Regarding SiO₂ (quartz), the percentages found in the samples were 18.1, 12, and 10.8% for CHI, CDJ, and MMA, respectively. This crystalline phase is commonly associated with natural sources, generally due to soil resuspension (Adamo et al., 2008; Song et al., 2014). However, the ceramic industry that uses quartz as a raw material could also be contributing to the emission of this mineral phase into the atmosphere (Aragon-Piña, 2014). It should be noted that this mineral has provoked great interest due to its negative effects on human health (Shiraki and Holmén 2002). The IARC classified two polymorphs of SiO₂ (quartz and cristobalite) as belonging to group 1 of carcinogenic materials. Therefore, the percentages of SiO₂ (quartz) found in the samples could represent a potential health risk. The average percentages similar to those found in this research have been reported in other locations, such as Utah (16.1%) and California (10.6%) (Shiraki and Holmén 2002). On the other hand, the minor crystalline phases in MMA and CDJ were aluminosilicates (1.5 and 6.1%, respectively), although the percentage was much higher in Chihuahua; these compounds were the ones found in the lowest percentage for this city. In addition to the species mentioned, low percentages of NaCl were recorded in MMA. This may be related to the presence of marine aerosols that carry this phase to the city since it is located less than 300 km from the coast of the state of Tamaulipas.

Conclusions

Modern microscopy and spectroscopy techniques have provided a unique opportunity to characterize the elemental and molecular levels of PM₁₀ in three cities in northern Mexico. High concentrations of PM₁₀ were found in the urban environment of MMA, exceeding the maximum permissible limits established by the Mexican Official Norm (NOM-025-SSA1-2014), the WHO, and the EU. Even though the permitted levels were not exceeded at the other sites, special attention must be paid to PM₁₀ atmospheric pollution in these cities.

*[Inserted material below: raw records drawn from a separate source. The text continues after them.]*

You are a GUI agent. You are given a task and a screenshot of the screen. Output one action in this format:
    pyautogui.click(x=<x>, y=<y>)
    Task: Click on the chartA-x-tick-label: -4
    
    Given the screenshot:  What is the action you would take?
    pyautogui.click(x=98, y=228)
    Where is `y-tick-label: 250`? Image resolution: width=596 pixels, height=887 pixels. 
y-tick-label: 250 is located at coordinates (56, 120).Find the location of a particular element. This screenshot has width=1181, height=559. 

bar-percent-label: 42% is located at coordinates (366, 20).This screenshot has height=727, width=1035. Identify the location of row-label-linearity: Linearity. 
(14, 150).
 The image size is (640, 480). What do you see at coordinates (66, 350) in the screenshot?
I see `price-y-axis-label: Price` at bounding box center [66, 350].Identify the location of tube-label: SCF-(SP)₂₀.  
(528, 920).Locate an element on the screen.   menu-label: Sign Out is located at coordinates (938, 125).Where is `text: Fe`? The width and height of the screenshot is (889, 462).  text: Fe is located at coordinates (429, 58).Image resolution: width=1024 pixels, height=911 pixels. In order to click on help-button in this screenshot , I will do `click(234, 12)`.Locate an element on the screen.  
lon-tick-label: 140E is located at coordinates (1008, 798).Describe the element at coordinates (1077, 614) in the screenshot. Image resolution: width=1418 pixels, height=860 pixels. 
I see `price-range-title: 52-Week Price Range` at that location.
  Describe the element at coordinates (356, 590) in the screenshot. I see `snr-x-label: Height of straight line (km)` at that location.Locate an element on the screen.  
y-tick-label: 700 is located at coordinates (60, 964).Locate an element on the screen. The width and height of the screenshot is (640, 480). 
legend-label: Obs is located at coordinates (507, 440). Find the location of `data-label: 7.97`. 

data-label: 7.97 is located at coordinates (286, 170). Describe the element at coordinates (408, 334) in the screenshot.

The XPS technique revealed that C, O, and Si were the major elements of the surface composition of PM₁₀, and the XPS results, in combination with high-resolution spectra, suggest the presence of aliphatic and polycyclic aromatic hydrocarbons. As, Cr, and Pb were detected at levels exceeding the limits suggested by the WHO, indicating a potential risk of cancer for the inhabitants of the three cities studied. The SEM-EDS results identified regular and irregular morphologies associated with natural and anthropogenic sources, respectively. Fe-rich particles, along with other elements in smaller proportions, exhibited spherical or spheroidal morphologies with corrugated surfaces, as well as irregular morphologies, which could be associated with emissions derived from metal fabrication and steel industries and wear of metal parts, respectively. Mining–metallurgical activity was the main source assigned to the emissions of particles rich in Cu and Zn, while Pb-rich particles showing irregular morphology were related to emissions coming from the manufacture of lead-based batteries, and those that presented prismatic-type morphology were attributed to the influence of natural sources. Even though some of the sources identified are local, the regional distribution of PM₁₀ mass concentration in the three cities studied is significant and concerning. The study results underscore the importance of knowing the chemical composition of PM₁₀ in the ambient air to design policies to reduce the emissions of polluting particles into the air. In addition, the application of the analytical techniques in combination with receptor models can serve as a new approach to distinguishing among emission sources for similar locations.